_GOAL OF THE EXERCISE_:
Reproduce the records verbatim, from the line containing "This screenshot has width=1157, height=872." through the line containing "point(32,311)", with both of those lines included.

_DATA PROVIDED_:

^^^^^^^^^^^^^^^^

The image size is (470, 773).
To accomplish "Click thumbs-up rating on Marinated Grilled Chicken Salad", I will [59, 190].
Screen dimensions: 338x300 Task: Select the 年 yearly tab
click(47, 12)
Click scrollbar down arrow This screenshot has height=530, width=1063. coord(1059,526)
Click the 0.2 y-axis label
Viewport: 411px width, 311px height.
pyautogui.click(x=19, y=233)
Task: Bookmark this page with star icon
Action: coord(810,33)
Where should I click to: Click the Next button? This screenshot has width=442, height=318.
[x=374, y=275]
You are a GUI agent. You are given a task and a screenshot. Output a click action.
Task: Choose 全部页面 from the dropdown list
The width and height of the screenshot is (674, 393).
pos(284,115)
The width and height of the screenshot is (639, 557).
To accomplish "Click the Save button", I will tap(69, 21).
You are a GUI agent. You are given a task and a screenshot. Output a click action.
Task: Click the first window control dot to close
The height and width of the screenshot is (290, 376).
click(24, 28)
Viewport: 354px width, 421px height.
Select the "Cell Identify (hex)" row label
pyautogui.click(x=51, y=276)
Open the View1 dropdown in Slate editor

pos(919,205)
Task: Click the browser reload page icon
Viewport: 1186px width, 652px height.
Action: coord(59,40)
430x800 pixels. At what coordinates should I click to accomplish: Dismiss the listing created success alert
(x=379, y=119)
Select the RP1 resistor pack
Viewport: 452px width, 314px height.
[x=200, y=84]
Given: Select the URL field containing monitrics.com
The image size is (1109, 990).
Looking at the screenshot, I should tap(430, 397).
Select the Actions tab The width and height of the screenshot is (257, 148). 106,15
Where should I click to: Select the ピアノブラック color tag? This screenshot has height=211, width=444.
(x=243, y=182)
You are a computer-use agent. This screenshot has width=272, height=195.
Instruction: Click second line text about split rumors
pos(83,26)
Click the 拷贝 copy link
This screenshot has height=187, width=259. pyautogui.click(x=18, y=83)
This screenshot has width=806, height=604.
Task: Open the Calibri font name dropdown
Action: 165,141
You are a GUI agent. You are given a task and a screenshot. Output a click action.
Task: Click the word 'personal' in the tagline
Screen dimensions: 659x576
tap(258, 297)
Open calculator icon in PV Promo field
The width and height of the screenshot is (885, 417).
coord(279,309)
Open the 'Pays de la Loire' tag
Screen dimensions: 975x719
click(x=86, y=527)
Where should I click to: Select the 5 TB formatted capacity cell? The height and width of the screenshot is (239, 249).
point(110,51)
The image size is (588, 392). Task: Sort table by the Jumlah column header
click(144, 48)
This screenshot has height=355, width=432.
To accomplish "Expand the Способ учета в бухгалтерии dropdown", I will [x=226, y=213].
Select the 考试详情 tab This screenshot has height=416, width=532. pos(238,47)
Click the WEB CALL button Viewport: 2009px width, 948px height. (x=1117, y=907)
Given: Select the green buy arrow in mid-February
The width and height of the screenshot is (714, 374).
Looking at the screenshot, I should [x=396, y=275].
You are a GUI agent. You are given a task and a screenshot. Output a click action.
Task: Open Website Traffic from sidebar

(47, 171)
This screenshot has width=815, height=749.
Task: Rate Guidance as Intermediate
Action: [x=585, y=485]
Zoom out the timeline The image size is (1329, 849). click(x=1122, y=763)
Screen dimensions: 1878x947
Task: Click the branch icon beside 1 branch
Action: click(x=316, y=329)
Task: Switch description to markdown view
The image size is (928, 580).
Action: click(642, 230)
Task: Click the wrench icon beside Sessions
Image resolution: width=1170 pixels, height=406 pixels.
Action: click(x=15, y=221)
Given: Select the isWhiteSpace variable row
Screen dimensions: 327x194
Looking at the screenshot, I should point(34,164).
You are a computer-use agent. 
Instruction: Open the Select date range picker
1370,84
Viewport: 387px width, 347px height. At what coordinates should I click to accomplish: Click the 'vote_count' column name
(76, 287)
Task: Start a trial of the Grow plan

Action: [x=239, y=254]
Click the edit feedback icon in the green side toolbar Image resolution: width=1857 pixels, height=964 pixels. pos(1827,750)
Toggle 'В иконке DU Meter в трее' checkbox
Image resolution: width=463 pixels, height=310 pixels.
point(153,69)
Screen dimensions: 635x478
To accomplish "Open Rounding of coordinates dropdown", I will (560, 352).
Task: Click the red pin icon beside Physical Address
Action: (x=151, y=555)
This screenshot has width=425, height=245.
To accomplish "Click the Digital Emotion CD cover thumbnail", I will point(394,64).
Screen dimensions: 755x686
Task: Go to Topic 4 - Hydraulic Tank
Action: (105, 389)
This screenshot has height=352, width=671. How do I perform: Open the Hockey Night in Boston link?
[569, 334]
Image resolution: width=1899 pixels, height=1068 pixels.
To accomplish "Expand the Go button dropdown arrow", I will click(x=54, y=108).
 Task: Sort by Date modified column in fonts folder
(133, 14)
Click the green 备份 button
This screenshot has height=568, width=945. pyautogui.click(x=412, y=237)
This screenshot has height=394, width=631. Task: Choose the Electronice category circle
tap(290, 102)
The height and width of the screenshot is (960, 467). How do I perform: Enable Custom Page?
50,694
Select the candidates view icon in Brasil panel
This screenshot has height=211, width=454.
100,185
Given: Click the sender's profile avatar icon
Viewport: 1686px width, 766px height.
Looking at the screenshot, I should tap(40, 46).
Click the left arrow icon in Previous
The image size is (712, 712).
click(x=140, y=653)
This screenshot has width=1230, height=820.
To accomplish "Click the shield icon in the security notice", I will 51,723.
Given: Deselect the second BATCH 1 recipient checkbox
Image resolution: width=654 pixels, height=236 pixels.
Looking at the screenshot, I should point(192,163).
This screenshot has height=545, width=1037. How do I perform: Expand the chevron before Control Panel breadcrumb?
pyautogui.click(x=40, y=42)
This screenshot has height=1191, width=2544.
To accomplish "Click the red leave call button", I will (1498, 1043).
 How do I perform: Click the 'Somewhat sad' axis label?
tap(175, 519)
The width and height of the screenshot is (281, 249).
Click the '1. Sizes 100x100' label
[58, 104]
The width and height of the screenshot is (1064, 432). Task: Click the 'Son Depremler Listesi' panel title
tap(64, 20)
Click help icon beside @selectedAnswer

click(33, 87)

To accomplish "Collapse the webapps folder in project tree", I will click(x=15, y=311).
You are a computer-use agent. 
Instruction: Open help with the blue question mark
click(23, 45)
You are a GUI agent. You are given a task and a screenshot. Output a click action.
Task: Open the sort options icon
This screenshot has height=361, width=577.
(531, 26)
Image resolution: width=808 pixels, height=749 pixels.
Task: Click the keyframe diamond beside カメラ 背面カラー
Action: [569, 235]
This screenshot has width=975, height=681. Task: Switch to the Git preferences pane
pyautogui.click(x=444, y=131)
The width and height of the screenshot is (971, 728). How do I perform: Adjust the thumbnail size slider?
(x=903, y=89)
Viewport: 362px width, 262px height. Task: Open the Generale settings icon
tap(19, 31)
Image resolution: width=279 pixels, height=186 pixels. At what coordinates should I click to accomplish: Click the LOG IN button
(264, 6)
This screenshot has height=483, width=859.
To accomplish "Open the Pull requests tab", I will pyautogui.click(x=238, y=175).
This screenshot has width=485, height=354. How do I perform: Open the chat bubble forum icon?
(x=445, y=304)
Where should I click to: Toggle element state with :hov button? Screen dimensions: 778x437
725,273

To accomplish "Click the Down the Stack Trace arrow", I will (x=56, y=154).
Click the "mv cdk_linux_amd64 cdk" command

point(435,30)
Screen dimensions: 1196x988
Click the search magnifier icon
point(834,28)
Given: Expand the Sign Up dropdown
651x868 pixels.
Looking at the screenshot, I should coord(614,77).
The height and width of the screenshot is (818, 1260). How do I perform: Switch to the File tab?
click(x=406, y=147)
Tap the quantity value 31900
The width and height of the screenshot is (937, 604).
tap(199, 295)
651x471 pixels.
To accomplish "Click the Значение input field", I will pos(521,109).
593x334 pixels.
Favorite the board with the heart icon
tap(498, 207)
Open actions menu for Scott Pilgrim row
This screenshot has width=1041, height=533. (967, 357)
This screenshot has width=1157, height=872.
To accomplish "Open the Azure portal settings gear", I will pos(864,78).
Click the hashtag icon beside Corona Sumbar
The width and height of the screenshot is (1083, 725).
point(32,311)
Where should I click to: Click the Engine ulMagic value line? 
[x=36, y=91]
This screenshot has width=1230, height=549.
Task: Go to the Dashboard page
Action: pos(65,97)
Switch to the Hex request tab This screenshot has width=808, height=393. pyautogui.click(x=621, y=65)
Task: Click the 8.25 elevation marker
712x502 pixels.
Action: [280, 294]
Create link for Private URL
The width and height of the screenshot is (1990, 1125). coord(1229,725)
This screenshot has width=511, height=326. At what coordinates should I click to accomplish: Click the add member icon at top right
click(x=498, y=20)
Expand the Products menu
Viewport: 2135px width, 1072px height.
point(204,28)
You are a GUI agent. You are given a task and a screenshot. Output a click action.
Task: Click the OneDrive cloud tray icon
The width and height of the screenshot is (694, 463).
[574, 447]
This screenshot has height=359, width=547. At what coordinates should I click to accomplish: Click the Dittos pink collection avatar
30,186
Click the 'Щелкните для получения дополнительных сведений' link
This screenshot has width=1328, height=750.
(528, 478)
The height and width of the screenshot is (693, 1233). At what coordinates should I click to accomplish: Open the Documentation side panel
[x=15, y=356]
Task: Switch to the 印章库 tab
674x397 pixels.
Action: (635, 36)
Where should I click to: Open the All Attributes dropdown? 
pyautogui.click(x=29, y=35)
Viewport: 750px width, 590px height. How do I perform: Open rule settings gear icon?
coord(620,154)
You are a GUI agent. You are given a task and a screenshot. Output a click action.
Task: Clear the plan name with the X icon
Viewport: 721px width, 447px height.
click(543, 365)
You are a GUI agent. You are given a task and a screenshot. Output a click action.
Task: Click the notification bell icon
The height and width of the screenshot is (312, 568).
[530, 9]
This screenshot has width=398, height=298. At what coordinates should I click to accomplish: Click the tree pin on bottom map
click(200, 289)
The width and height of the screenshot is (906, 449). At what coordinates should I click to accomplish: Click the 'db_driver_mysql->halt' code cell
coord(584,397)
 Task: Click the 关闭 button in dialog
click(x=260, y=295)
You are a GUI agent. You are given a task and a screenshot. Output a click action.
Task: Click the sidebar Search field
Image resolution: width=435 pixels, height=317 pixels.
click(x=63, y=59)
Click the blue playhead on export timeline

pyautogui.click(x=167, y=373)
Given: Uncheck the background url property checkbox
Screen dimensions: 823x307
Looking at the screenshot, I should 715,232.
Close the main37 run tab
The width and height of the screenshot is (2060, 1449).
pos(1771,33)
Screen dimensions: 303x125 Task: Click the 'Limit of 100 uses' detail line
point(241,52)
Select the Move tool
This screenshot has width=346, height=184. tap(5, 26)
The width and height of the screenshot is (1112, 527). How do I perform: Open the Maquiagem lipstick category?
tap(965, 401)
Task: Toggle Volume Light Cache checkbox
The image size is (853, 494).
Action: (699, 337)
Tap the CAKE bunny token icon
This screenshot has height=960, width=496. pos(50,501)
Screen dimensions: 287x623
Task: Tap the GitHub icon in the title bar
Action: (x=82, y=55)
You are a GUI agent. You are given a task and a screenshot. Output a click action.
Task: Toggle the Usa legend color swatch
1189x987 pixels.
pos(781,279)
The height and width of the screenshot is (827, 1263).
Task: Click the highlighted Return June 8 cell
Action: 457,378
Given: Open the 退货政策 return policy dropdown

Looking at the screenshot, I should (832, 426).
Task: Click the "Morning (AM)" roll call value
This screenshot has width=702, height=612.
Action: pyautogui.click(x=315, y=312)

^^^^^^^^^^^^^^^^

_SOLUTION FOR THIS PROBLEM_:
This screenshot has width=1157, height=872.
To accomplish "Open the Azure portal settings gear", I will pos(864,78).
Click the hashtag icon beside Corona Sumbar
The width and height of the screenshot is (1083, 725).
point(32,311)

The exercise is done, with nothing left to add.